Here, we investigated cDC1 reprogramming in THP-1 monocytic cell line and explored multiple viral and non-viral delivery systems to achieve efficient gene delivery to primary monocytes. We showed that overexpression of PIB mediated by lentiviral vectors allowed cDC1 reprogramming of THP-1 cells at high efficiency. Reprogrammed THP-1 cells expressed the cDC1 surface markers CLEC9A and CD141, and the co-stimulatory molecules CD40 and CD80. Interestingly, high levels of CLEC9A expression were detected as early as 3 days after transduction, suggesting that reprogramming progresses with fast kinetics in monocytic cells. We observed that toll-like receptor stimulation in reprogrammed THP-1 cells induced upregulation of co-stimulatory molecules and increased secretion of inflammatory cytokines. Interestingly, cDC1 reprogramming was associated with reduced tumorigenicity of THP-1 cells. Lastly, we tested different viral and non-viral delivery systems to further optimize the transduction of primary monocytes and peripheral blood mononuclear cells and observed that AAV vectors and mRNA allowed higher transgene delivery to primary monocytes when compared to lentiviral vectors.

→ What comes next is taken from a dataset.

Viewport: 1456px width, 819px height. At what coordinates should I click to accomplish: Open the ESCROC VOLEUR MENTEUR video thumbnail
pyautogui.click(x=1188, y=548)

This work demonstrates that overexpression of PIB in human monocytic cells allows efficient and fast reprogramming to cDC1-like cells and gives insights into alternative viral and non-viral systems allowing transgene delivery to primary monocytes and other hematopoietic cells. Ultimately, this study will open the opportunity to develop efficient cDC1-based vaccines for cancer immunotherapy.